[Stored items]
--- START ---

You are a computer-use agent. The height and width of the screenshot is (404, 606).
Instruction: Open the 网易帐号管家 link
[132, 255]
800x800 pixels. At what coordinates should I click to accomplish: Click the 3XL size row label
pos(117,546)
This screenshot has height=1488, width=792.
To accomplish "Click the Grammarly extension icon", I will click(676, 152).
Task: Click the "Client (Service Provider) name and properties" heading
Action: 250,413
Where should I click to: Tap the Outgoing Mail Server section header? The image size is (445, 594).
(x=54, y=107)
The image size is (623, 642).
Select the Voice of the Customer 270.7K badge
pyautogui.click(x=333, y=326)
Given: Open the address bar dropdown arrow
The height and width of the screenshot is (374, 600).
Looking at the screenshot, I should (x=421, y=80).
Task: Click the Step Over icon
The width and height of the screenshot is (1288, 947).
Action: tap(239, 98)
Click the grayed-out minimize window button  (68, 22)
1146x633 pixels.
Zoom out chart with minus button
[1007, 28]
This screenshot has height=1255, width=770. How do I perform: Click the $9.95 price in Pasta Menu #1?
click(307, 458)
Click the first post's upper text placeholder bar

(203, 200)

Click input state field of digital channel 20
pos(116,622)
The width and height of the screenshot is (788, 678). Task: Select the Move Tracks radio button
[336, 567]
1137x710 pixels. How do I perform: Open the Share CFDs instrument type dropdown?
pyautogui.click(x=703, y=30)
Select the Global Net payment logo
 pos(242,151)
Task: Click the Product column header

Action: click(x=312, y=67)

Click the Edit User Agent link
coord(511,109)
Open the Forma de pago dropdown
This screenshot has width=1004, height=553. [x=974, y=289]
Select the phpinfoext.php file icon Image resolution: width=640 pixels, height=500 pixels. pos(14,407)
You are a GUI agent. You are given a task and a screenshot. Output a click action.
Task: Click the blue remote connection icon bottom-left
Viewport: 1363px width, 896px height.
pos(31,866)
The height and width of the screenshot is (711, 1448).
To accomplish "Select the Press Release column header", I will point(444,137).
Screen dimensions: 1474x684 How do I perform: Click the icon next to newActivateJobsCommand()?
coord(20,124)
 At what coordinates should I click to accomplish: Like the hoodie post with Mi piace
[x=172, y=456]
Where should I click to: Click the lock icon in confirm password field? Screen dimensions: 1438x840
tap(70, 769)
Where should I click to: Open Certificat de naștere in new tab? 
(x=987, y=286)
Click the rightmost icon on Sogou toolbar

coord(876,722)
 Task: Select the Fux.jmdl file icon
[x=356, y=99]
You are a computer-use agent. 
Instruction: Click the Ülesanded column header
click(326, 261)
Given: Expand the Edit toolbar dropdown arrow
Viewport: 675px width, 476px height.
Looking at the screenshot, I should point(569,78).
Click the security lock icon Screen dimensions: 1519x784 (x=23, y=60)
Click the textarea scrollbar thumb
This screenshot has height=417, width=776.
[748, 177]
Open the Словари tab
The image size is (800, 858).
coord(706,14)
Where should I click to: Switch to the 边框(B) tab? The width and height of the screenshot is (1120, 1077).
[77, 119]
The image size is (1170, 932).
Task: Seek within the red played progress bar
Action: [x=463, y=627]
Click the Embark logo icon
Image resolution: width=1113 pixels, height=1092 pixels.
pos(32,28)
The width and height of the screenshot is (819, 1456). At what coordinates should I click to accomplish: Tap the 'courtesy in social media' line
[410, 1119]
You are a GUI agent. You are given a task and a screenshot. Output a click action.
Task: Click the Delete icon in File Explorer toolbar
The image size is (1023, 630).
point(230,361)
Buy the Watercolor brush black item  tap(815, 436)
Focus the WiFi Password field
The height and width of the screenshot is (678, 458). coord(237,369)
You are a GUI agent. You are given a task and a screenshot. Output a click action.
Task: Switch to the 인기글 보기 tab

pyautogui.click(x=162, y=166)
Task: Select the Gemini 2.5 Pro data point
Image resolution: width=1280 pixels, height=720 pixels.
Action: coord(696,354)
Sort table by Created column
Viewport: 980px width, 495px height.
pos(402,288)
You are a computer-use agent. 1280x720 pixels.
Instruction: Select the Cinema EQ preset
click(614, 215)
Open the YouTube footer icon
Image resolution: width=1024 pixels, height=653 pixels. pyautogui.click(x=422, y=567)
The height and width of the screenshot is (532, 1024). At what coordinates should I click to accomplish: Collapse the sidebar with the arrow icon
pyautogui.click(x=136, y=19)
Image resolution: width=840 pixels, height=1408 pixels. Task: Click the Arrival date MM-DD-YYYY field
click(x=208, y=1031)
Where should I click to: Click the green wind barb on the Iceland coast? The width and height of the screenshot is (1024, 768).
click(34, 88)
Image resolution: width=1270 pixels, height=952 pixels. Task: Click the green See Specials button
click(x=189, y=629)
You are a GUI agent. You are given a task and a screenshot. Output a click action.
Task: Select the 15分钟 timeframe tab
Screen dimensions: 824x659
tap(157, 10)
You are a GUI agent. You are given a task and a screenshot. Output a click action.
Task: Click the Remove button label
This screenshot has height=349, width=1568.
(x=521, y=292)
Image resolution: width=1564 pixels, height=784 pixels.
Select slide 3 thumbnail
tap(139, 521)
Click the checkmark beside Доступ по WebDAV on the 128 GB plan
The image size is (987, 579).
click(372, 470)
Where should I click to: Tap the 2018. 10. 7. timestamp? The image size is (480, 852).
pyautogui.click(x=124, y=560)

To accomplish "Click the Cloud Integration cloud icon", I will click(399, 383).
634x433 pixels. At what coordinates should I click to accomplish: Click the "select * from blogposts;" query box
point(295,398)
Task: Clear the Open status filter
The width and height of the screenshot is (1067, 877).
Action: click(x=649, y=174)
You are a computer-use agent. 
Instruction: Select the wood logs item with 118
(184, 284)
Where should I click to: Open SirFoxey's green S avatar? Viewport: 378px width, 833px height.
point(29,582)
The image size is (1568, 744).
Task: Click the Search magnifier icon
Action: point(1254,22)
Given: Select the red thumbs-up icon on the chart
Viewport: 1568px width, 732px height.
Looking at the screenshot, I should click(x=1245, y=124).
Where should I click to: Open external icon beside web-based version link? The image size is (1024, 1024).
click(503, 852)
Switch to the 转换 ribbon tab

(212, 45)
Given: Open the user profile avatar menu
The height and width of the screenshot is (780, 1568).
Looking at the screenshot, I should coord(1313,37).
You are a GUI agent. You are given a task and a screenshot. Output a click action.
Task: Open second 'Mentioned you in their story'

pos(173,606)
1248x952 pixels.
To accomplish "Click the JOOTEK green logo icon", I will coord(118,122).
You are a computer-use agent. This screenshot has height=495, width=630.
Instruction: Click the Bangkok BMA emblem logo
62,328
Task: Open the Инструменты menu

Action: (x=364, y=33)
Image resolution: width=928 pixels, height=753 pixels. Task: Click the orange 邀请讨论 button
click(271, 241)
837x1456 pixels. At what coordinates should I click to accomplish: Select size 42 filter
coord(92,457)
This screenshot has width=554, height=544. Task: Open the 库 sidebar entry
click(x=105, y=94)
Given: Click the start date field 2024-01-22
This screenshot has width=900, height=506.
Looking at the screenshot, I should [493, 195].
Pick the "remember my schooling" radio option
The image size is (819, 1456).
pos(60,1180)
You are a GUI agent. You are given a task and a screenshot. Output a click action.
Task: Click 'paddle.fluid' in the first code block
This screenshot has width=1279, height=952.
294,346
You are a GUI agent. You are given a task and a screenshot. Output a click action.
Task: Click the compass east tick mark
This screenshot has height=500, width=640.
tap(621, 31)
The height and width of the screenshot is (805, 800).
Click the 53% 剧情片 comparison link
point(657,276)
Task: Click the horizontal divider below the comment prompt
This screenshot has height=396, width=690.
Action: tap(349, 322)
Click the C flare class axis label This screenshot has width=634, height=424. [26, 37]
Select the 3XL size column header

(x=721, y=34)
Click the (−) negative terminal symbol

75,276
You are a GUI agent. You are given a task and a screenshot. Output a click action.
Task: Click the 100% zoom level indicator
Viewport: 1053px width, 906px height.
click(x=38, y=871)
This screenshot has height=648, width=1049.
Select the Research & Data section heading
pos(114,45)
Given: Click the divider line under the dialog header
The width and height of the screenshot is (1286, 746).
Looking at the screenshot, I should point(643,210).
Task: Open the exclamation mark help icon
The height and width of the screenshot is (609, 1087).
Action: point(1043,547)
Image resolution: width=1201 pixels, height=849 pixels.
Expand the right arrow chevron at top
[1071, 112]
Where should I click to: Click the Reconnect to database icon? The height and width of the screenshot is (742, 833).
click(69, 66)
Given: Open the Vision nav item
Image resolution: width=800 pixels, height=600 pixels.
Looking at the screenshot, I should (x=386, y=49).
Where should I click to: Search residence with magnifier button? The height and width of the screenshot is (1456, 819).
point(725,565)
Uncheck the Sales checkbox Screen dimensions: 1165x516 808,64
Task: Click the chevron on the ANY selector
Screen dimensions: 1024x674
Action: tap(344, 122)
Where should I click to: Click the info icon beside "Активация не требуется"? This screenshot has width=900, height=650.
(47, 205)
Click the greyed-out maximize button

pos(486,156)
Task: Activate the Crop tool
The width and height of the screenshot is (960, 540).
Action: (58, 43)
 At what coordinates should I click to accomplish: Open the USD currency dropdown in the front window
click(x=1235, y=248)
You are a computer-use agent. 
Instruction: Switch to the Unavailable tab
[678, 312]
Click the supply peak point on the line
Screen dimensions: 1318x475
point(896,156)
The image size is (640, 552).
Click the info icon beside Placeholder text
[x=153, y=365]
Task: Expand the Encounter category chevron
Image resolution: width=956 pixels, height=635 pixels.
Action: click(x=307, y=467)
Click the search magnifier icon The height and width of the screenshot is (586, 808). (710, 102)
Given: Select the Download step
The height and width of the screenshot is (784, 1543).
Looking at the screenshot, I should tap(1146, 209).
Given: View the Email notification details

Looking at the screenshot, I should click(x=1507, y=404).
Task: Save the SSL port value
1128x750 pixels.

--- END ---

### ABOUT THIS TASK
Find every line in the records that uses the string "divider", then copy it.

### ANSWER AREA
Task: Click the horizontal divider below the comment prompt
Given: Click the divider line under the dialog header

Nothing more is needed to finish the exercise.